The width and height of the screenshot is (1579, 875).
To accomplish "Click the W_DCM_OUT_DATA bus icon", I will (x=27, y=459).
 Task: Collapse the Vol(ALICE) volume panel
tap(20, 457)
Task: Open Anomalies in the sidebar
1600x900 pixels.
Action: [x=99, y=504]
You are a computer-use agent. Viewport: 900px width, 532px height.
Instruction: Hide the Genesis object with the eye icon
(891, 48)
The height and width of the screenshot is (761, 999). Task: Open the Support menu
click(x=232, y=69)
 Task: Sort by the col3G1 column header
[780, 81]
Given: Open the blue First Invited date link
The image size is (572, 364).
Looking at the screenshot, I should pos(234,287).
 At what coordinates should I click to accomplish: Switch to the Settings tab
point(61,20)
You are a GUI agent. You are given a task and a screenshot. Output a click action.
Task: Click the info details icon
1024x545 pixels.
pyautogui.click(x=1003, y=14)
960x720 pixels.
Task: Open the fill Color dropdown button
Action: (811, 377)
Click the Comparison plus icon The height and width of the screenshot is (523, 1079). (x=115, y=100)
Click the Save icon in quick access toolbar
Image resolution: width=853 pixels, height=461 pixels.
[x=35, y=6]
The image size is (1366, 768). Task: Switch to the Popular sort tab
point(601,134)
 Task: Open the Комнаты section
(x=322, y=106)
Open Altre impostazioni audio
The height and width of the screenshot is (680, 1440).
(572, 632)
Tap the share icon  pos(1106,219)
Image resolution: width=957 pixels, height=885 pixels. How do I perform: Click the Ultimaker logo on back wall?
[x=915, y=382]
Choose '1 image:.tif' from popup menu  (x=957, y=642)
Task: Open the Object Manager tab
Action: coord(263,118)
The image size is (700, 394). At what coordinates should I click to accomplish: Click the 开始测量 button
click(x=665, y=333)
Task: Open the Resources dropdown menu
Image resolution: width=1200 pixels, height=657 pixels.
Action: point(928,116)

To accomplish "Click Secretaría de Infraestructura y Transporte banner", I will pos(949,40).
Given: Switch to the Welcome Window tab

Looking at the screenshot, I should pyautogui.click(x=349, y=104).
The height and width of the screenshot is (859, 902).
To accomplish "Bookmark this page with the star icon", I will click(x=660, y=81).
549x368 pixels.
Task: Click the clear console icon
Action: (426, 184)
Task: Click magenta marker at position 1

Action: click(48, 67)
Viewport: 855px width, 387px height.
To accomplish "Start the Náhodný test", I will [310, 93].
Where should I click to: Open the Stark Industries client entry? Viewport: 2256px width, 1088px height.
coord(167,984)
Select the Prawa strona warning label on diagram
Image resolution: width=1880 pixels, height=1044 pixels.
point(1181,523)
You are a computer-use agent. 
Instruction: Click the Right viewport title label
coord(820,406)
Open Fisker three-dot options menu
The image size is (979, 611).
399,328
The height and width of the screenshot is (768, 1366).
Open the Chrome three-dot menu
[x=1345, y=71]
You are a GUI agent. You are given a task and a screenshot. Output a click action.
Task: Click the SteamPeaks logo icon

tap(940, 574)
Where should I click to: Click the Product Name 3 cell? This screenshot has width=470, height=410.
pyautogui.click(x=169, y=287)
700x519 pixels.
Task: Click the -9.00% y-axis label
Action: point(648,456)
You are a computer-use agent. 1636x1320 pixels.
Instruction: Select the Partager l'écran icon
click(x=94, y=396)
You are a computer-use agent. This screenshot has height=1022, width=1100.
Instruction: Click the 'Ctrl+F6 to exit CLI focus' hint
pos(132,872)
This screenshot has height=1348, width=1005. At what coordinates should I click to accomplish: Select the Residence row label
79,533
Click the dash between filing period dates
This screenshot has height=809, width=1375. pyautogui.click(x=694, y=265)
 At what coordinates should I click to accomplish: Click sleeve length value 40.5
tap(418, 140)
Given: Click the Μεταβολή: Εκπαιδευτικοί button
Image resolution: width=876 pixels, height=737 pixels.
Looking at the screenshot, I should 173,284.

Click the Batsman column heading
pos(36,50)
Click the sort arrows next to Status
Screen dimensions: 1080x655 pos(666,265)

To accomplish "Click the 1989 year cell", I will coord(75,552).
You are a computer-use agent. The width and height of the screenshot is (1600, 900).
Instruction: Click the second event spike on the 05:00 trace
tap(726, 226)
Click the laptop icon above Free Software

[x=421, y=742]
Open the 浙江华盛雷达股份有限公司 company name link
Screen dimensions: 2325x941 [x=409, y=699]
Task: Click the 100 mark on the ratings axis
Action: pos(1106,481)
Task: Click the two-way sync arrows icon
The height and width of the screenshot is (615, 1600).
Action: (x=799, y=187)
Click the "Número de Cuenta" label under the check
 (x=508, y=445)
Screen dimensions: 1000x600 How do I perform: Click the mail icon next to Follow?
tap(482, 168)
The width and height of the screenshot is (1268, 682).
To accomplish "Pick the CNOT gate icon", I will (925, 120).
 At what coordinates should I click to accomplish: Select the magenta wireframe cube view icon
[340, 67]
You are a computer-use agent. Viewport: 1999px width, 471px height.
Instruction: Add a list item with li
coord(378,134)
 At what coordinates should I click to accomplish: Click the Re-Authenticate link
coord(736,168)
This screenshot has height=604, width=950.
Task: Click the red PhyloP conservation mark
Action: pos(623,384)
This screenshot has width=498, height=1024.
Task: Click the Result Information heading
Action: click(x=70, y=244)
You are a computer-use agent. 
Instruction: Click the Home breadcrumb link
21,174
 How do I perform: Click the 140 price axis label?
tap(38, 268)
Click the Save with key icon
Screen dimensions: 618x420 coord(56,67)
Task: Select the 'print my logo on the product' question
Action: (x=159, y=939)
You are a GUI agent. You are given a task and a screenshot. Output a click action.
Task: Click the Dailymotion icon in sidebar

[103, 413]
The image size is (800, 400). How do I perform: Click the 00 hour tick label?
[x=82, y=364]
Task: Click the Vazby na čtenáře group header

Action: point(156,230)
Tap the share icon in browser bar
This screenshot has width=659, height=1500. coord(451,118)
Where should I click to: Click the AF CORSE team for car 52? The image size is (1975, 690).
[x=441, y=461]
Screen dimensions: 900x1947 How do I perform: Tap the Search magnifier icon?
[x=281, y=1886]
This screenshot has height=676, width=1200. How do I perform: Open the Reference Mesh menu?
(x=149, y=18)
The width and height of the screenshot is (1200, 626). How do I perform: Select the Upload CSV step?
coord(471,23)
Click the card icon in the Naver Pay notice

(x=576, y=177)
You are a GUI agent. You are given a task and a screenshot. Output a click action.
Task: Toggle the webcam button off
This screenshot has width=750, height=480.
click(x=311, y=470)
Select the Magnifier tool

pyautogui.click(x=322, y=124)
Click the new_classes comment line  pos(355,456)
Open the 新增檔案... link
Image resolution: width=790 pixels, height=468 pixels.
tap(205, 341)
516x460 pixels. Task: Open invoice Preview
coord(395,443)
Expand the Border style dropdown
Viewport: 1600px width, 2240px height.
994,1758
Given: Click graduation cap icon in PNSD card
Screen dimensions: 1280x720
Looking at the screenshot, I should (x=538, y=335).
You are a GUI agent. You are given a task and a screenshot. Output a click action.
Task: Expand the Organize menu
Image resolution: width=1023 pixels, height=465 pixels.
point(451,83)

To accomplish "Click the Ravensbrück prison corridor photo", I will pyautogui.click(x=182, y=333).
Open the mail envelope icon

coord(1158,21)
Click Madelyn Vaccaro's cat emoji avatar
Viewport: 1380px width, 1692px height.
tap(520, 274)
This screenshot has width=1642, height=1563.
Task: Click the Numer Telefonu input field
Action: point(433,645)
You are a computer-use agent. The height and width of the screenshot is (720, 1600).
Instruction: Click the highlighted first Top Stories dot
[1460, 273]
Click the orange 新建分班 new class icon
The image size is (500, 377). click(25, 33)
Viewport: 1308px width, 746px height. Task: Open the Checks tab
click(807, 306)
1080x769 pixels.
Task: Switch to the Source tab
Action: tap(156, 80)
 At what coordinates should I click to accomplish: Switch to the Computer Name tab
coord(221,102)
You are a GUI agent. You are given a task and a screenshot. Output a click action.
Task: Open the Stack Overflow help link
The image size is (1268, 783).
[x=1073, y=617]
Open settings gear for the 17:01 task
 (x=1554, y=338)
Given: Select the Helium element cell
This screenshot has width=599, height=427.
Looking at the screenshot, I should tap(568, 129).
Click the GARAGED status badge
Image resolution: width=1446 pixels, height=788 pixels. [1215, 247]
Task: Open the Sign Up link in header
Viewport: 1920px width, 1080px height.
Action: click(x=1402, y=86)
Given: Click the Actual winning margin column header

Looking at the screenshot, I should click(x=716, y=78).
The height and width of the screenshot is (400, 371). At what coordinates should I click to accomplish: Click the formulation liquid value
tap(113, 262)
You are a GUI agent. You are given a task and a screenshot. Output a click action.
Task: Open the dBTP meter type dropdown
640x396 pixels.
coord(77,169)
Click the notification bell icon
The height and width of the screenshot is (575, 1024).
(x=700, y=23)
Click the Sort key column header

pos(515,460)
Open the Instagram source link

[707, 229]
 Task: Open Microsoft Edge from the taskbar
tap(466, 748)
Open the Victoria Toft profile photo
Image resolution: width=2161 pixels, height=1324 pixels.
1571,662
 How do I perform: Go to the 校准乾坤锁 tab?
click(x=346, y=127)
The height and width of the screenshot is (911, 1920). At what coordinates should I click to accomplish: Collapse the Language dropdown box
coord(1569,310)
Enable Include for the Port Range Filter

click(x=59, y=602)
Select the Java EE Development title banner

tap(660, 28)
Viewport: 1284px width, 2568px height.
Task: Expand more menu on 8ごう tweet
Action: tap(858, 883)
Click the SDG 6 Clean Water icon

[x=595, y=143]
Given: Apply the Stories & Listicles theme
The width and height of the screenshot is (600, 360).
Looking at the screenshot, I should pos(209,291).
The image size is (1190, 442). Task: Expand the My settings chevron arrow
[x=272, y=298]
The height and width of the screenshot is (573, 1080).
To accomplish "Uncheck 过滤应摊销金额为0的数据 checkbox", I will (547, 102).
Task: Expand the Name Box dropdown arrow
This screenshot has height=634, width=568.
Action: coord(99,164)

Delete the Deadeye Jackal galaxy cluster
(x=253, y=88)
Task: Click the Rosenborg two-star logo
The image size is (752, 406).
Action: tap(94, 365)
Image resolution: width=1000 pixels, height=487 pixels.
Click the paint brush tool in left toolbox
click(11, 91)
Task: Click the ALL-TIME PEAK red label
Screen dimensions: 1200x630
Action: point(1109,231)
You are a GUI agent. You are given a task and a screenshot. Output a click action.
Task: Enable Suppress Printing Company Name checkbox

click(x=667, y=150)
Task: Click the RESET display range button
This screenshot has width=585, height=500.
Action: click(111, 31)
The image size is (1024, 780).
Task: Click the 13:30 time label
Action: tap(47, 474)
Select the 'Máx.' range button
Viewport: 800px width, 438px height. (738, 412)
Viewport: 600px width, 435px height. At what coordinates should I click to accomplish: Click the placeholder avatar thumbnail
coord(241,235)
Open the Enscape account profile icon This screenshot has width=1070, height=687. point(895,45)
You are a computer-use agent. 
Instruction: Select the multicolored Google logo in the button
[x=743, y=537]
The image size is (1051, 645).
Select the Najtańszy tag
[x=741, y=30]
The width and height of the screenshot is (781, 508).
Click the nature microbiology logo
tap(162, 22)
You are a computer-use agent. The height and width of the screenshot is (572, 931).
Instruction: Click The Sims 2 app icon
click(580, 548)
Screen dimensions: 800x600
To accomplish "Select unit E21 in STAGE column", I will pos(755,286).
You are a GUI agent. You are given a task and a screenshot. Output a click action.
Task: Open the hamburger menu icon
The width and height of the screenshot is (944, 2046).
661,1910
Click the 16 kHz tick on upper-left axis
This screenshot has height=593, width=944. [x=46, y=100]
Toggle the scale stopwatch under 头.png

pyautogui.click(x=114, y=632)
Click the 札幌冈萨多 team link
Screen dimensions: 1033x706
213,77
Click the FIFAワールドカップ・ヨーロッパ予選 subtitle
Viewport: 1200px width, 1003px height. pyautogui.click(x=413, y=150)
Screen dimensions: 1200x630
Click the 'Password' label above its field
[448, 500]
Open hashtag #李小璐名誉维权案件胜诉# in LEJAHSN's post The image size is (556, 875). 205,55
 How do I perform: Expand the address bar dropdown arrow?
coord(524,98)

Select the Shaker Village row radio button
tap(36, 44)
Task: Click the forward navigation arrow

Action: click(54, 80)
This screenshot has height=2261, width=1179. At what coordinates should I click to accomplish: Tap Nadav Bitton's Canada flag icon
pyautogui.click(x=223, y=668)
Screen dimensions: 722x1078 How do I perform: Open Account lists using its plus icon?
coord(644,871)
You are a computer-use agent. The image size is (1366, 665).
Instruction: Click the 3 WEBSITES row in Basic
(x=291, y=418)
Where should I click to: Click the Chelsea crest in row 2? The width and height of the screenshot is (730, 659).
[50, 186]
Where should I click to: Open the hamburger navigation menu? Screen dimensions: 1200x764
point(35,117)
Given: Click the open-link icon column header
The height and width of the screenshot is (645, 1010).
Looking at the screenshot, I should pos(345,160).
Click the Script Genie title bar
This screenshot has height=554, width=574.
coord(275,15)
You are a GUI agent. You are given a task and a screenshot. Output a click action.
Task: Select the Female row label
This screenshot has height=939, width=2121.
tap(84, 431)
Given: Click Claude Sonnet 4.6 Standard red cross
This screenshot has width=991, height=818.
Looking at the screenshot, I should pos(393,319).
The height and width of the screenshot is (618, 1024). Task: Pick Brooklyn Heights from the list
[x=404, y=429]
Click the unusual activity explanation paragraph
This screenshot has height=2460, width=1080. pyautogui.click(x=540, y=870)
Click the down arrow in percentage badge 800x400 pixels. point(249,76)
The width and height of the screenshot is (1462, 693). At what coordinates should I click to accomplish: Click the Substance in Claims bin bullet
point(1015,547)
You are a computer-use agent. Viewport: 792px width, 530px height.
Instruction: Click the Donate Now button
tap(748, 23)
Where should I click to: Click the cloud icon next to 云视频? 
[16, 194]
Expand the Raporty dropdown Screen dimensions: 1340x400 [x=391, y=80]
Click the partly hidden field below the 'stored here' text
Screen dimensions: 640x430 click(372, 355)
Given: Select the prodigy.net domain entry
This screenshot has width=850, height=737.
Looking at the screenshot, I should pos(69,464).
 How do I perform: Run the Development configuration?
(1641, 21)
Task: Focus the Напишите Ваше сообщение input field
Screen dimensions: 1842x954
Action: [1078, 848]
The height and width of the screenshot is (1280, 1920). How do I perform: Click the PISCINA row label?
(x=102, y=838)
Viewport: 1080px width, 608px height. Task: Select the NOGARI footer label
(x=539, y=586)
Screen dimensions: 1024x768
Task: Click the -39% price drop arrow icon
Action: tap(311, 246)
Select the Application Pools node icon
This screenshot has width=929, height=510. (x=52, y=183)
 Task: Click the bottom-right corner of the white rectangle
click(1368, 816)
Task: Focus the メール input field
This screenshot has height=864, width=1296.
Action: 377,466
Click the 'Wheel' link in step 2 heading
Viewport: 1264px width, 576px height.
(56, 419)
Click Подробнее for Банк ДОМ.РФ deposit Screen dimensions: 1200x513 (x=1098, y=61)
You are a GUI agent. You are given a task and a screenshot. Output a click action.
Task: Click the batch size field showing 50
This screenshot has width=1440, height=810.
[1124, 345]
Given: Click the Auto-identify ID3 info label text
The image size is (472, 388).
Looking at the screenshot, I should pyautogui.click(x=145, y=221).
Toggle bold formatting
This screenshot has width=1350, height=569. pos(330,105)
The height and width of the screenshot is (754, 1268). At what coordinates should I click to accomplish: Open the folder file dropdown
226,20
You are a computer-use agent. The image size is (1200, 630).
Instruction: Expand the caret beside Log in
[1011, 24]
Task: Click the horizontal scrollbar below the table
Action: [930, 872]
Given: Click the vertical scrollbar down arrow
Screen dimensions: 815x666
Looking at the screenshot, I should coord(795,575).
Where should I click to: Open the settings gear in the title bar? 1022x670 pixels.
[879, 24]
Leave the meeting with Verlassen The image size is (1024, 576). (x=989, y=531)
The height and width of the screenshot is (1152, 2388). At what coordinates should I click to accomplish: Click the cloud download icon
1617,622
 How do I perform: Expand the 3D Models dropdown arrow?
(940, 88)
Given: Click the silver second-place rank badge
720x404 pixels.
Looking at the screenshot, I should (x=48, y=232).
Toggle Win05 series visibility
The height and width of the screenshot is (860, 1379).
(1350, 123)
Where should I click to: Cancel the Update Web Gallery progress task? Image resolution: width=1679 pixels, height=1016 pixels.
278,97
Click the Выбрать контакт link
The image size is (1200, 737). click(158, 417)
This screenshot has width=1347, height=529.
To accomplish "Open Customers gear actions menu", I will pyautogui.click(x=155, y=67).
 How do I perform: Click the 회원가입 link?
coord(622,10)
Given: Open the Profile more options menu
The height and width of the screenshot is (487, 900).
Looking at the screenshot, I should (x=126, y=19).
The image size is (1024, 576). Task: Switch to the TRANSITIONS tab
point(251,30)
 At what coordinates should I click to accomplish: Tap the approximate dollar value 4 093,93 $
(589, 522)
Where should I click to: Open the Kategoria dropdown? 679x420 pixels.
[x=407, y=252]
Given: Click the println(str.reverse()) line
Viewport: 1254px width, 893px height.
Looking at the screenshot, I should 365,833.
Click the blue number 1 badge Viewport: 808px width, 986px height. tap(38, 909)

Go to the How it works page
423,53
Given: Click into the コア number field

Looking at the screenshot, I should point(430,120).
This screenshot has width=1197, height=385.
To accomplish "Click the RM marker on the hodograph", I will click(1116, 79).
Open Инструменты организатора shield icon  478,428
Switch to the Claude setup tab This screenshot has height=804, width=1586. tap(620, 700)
=-=-=
DIRECTIONS: Only the lines from the beginning of the material above through the line with "You are a computer-use agent. Viewport: 900px" are wanted; extract them exactly.

SOLUTION:
The width and height of the screenshot is (1579, 875).
To accomplish "Click the W_DCM_OUT_DATA bus icon", I will (x=27, y=459).
 Task: Collapse the Vol(ALICE) volume panel
tap(20, 457)
Task: Open Anomalies in the sidebar
1600x900 pixels.
Action: [x=99, y=504]
You are a computer-use agent. Viewport: 900px width, 532px height.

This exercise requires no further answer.